◆ DATA RECORDS:

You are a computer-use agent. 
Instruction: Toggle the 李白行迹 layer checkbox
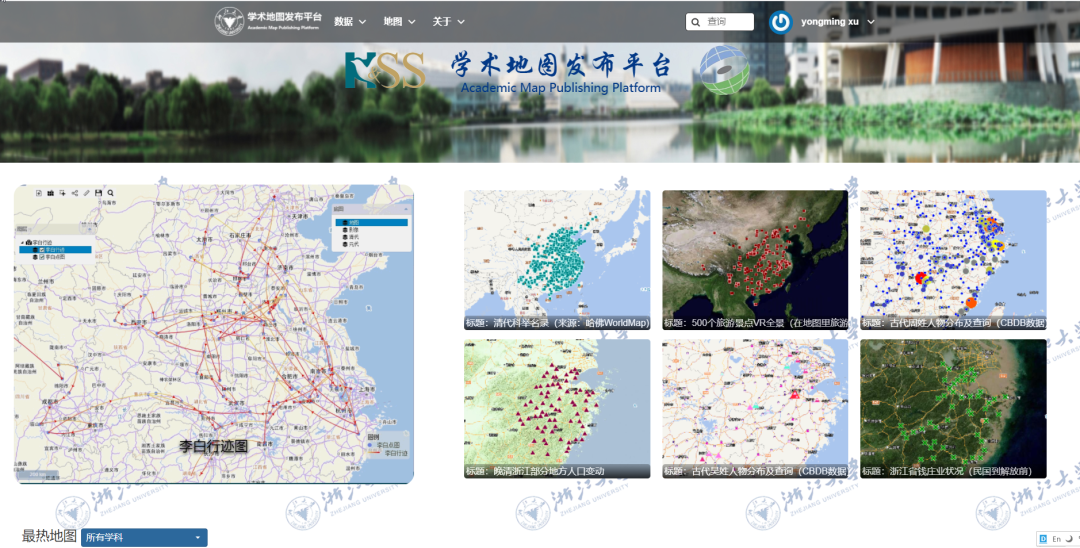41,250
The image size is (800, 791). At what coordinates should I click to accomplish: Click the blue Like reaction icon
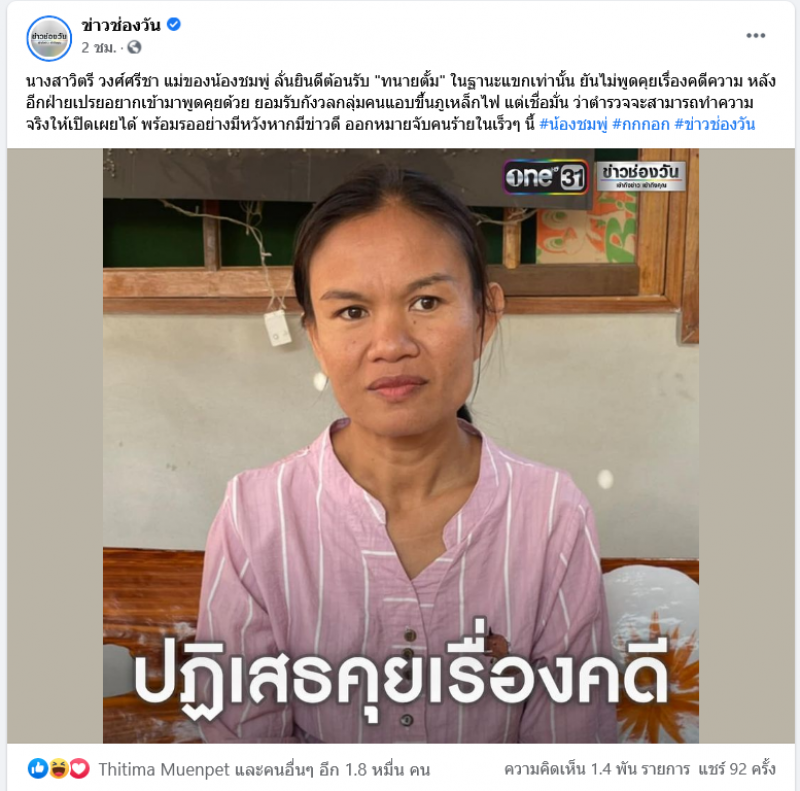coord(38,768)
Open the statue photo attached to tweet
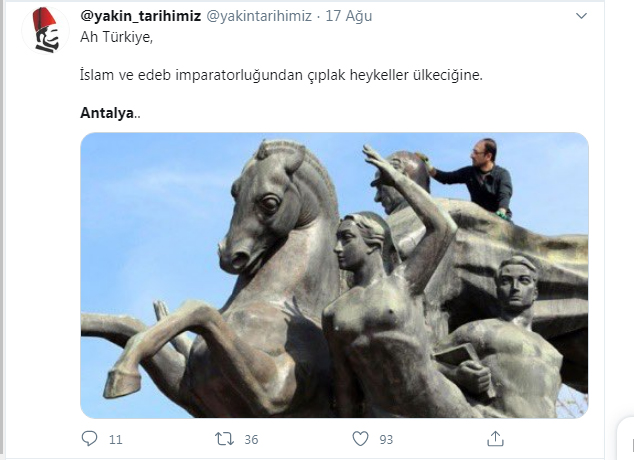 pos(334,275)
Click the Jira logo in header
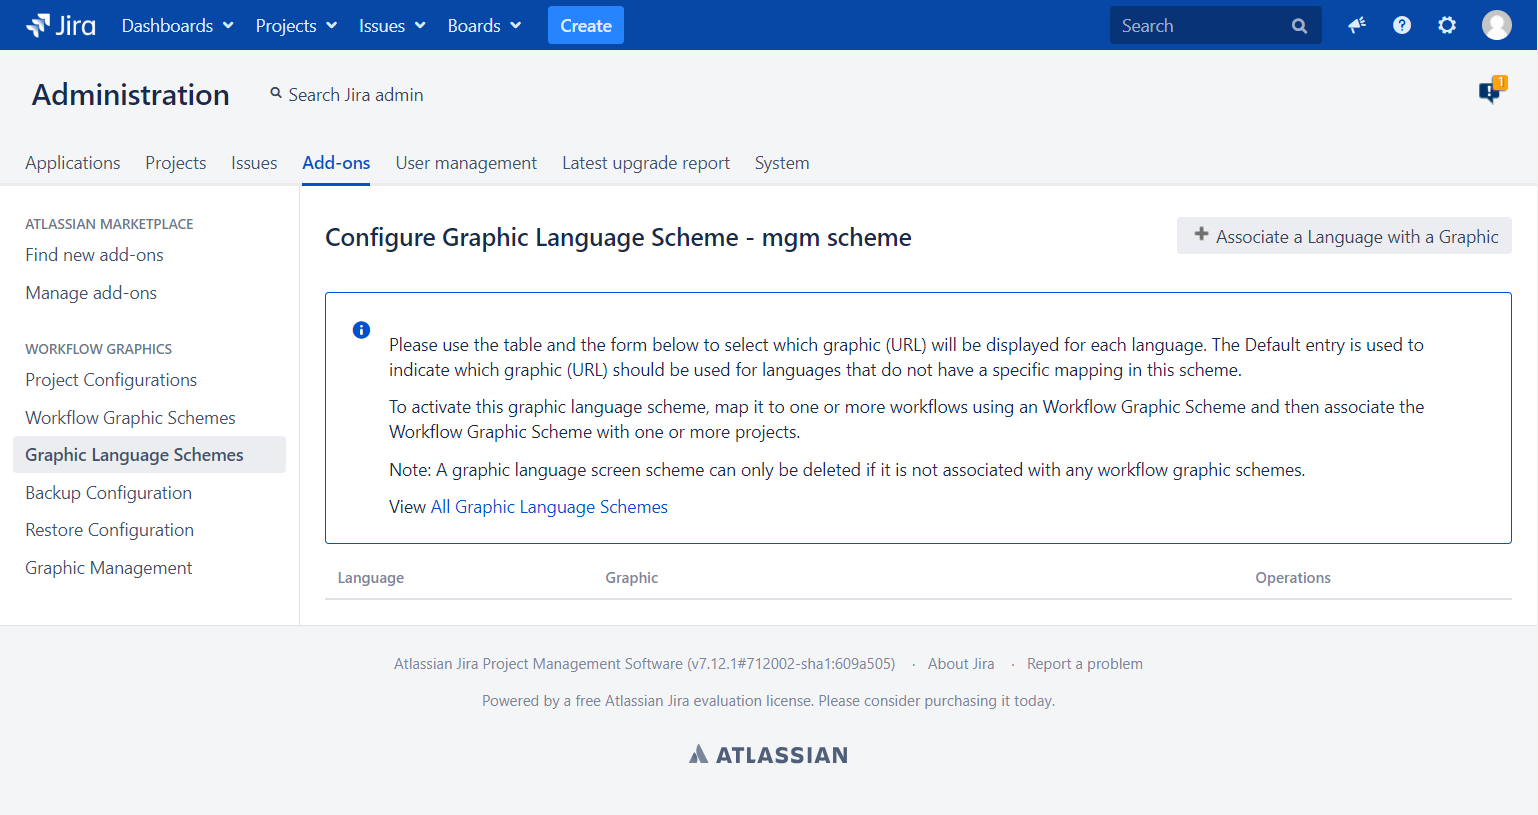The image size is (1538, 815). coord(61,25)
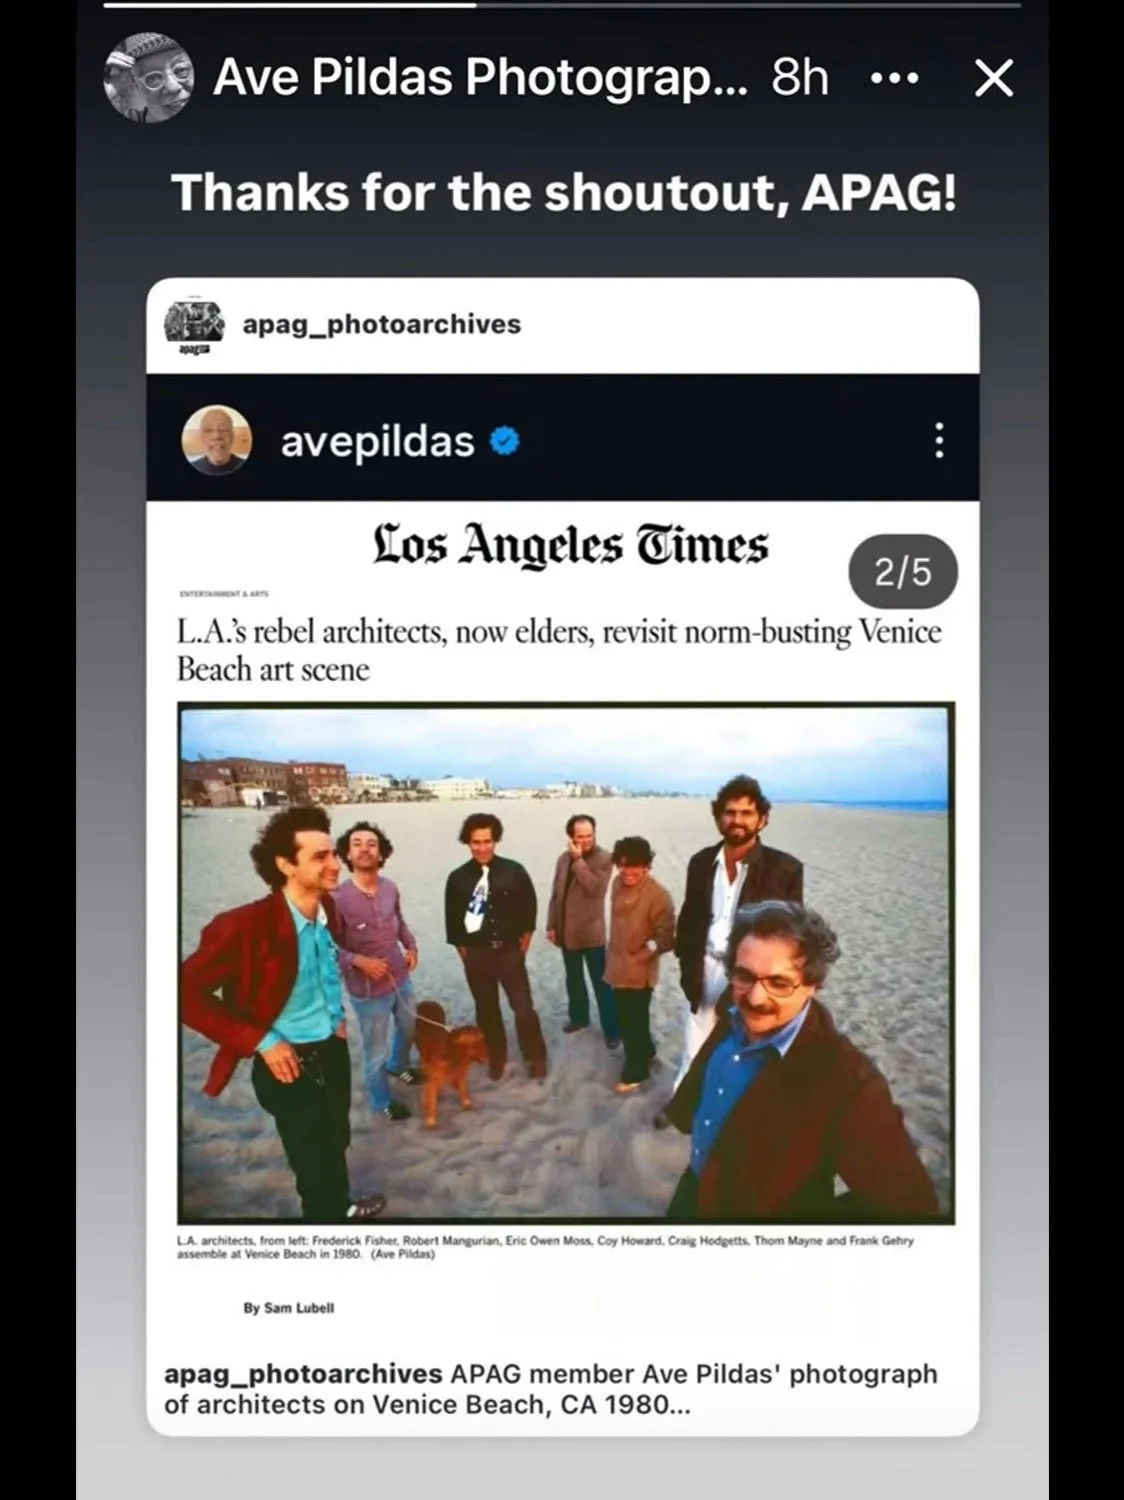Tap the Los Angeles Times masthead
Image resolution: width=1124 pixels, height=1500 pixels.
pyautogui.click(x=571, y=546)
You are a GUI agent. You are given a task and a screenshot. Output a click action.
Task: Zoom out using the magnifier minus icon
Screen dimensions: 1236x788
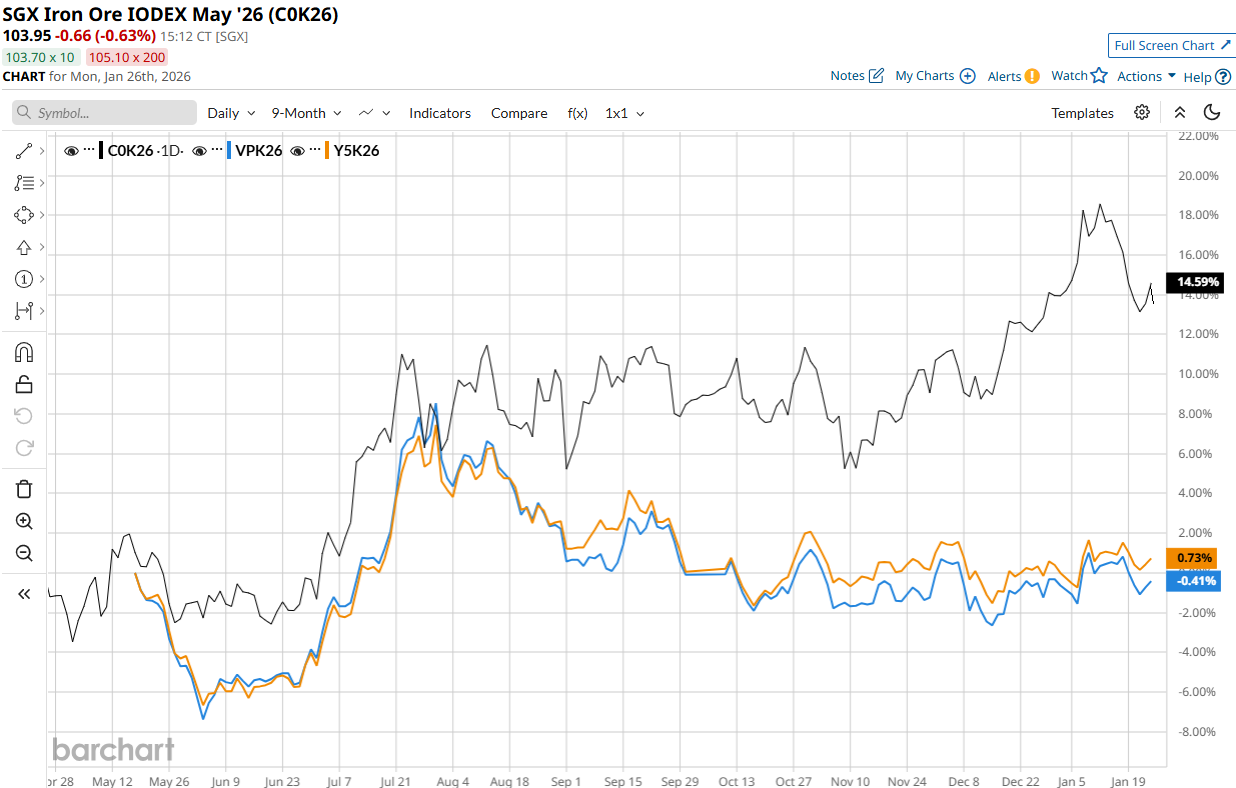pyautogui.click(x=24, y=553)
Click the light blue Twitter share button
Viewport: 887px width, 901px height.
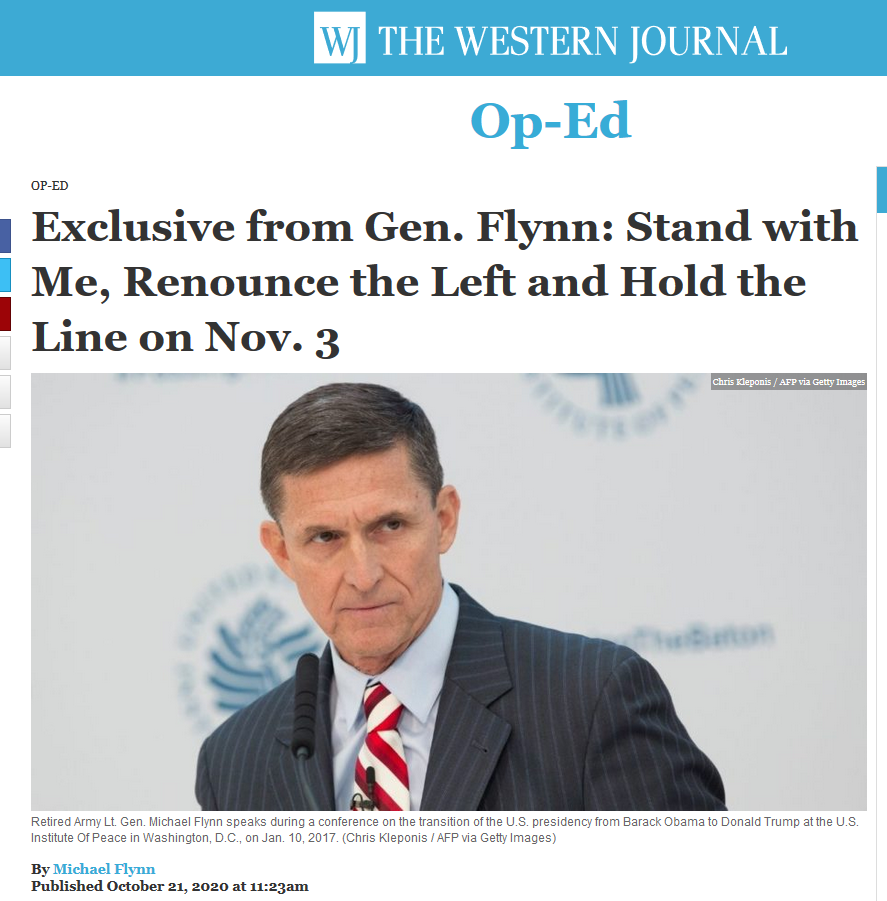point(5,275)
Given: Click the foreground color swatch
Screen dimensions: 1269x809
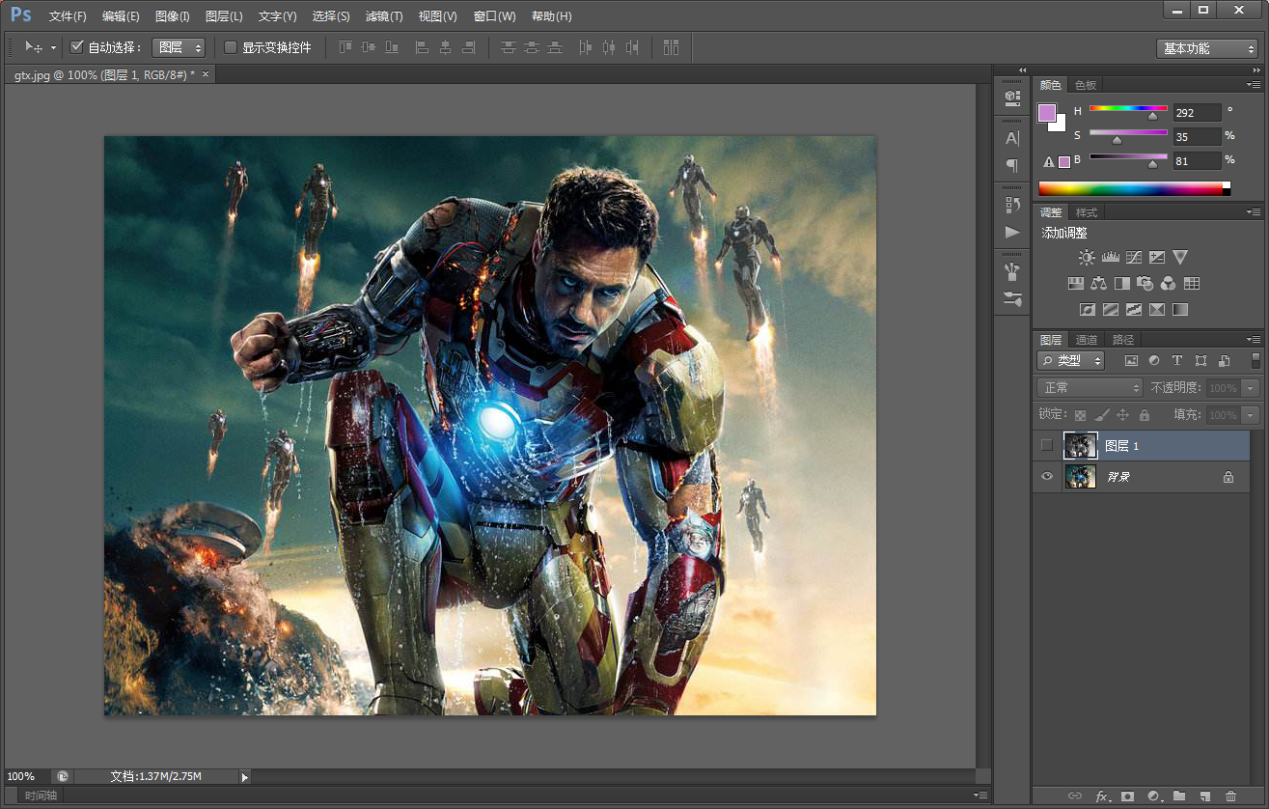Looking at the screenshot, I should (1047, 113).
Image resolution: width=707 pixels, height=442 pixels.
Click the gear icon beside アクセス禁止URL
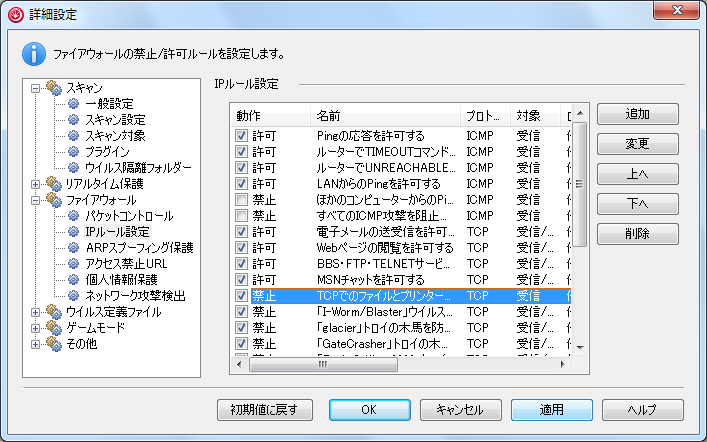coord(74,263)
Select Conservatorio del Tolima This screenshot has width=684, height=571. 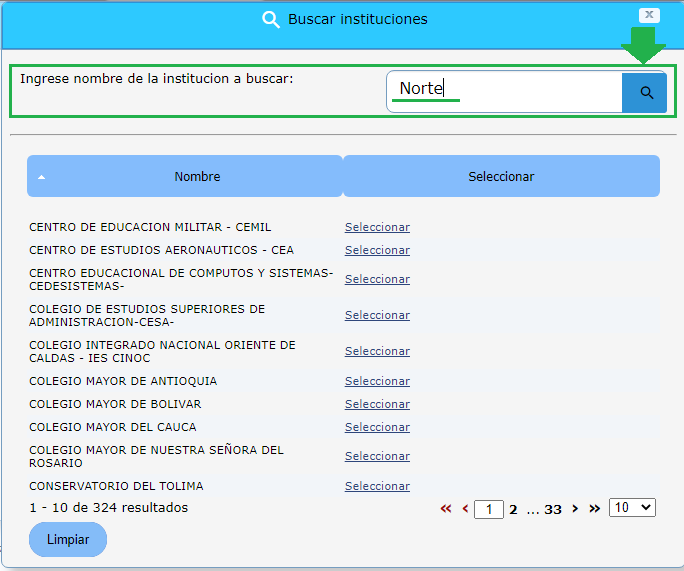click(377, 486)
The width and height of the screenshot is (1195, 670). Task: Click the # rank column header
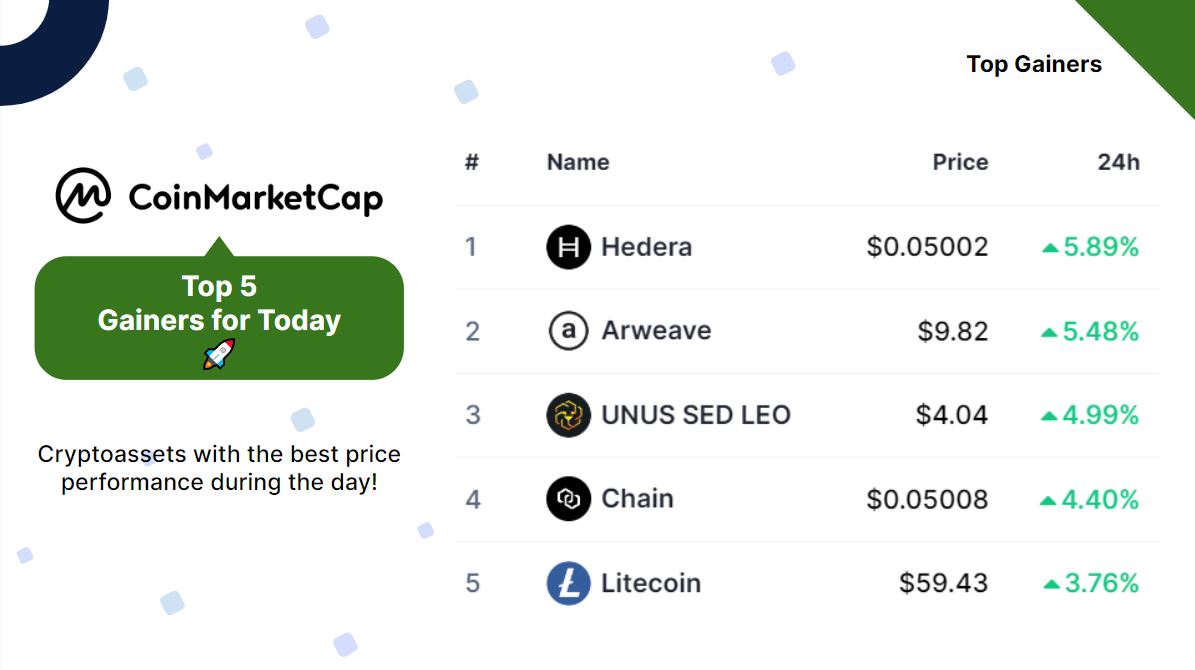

◆ WORK ORDER: Could you return every line from the entries above in which the string "agent" occurs?

◆ ANSWER BOX:
You are a computer-use agent. 
You are a GUI agent. You are given a task and a screenshot. Output a click action.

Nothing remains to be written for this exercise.